→ **EXERCISE 1**: List every line in the records below that contains the word "Instruction".

→ **SELECTED EXCERPT**:
=====
The vision of an Irish music for the urban middleclasses that Patrick Pearse articulated in the 1900s – one that, like the standardised Irish and new litereary idiom he also worked for, would gradually move from its peasant roots towards autonomy – would have cohabited comfortably with English pastoralism, once the small matter of allowing Irish people to have the freedom they desired had been taken care of. This is perhaps to underline the point that starting the clock at 1916 is an arbitrary choice where classical music is concerned, and that different sectors of national life need not follow the same clock and calendar. Provided an excessive focus on passport and state-centred identity is avoided, however, there is no reason not to begin loosely with that date.
Let us turn to the written content of The Invisible Art. It offers a number of features on individual composers. As befits the genre – some first appeared as newspaper articles – these tend to be entirely positive towards their subjects. Ita Beausang provides a very sympathetic profile of Ina Boyle, whose work in recent years has been emerging from obscurity. Given the encouragement she received from Vaughan Williams in England and from her peers in Ireland, her obscurity can, initially at least, be ascribed more to family circumstance and individual character than to institutionalised prejudice. Michael Murphy is warmly sympathetic in introducing two of the elder statesmen of Irish composition, John Kinsella and Seóirse Bodley. Younger composers are presented in the same manner: the lively Andrew Hamilton by Dervan; the more subdued Ann Cleare by a very enthusiastic Carol McGonnell, herself a musician of quality. Uniquely, the shapeshifting post-modernist Jennifer Walshe gets to speak for herselves, without an interlocutor and – not surprisingly given her visual/theatrical qualities – attracts more than her share of photographic attention. These composer profiles reveal the diversity within the field and may well arouse curiosity about the music.
=====
→ **MATERIAL SUPPLIED**:
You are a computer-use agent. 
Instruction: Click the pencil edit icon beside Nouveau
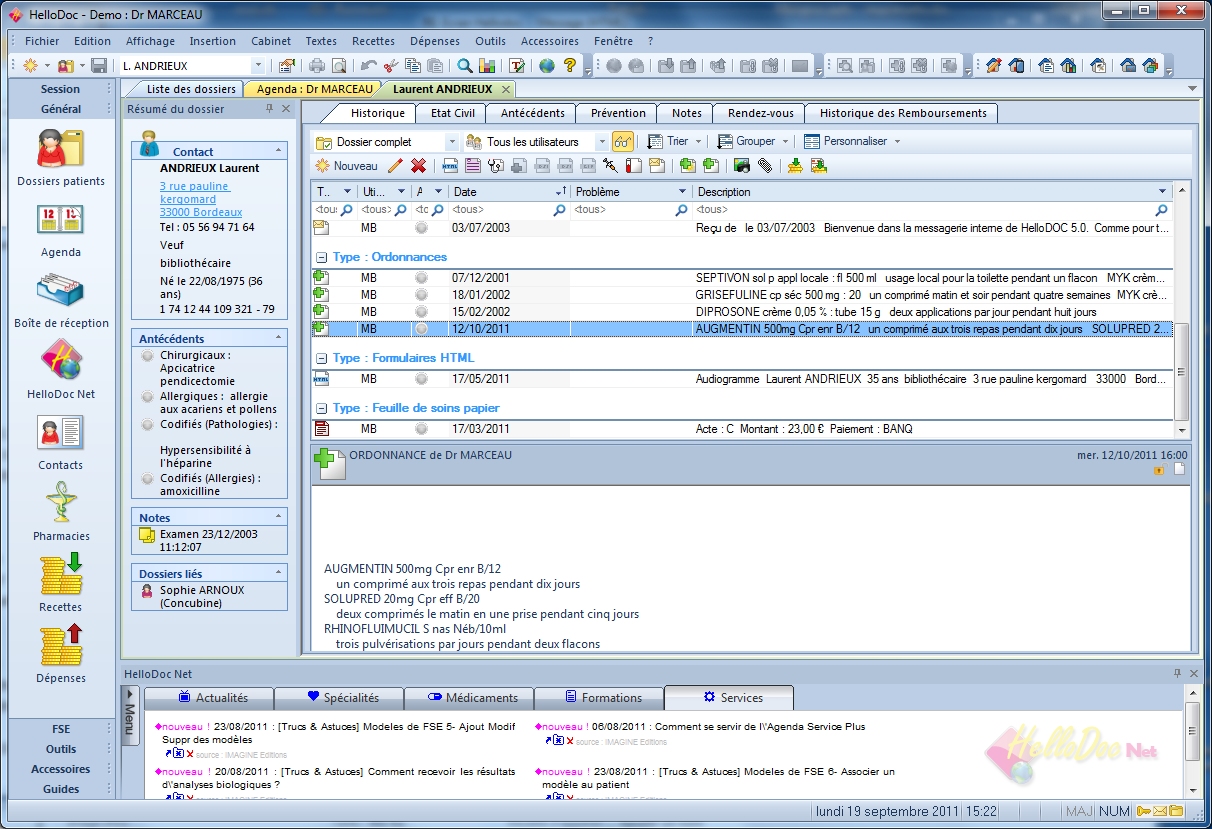(x=395, y=166)
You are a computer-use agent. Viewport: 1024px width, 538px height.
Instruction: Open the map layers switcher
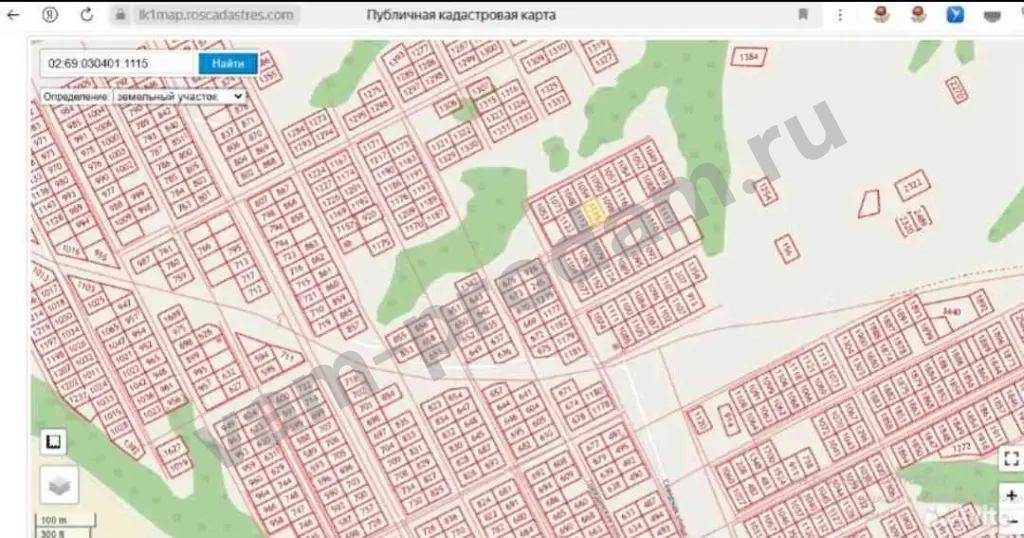tap(58, 486)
=====
→ **EXERCISE 2**: Return the entire passage above on Irish classical music word for word, with no changes.

→ **FULL ANSWER 1**:
Instruction: Click the pencil edit icon beside Nouveau
Instruction: Open the map layers switcher

→ **FULL ANSWER 2**:
The vision of an Irish music for the urban middleclasses that Patrick Pearse articulated in the 1900s – one that, like the standardised Irish and new litereary idiom he also worked for, would gradually move from its peasant roots towards autonomy – would have cohabited comfortably with English pastoralism, once the small matter of allowing Irish people to have the freedom they desired had been taken care of. This is perhaps to underline the point that starting the clock at 1916 is an arbitrary choice where classical music is concerned, and that different sectors of national life need not follow the same clock and calendar. Provided an excessive focus on passport and state-centred identity is avoided, however, there is no reason not to begin loosely with that date.
Let us turn to the written content of The Invisible Art. It offers a number of features on individual composers. As befits the genre – some first appeared as newspaper articles – these tend to be entirely positive towards their subjects. Ita Beausang provides a very sympathetic profile of Ina Boyle, whose work in recent years has been emerging from obscurity. Given the encouragement she received from Vaughan Williams in England and from her peers in Ireland, her obscurity can, initially at least, be ascribed more to family circumstance and individual character than to institutionalised prejudice. Michael Murphy is warmly sympathetic in introducing two of the elder statesmen of Irish composition, John Kinsella and Seóirse Bodley. Younger composers are presented in the same manner: the lively Andrew Hamilton by Dervan; the more subdued Ann Cleare by a very enthusiastic Carol McGonnell, herself a musician of quality. Uniquely, the shapeshifting post-modernist Jennifer Walshe gets to speak for herselves, without an interlocutor and – not surprisingly given her visual/theatrical qualities – attracts more than her share of photographic attention. These composer profiles reveal the diversity within the field and may well arouse curiosity about the music.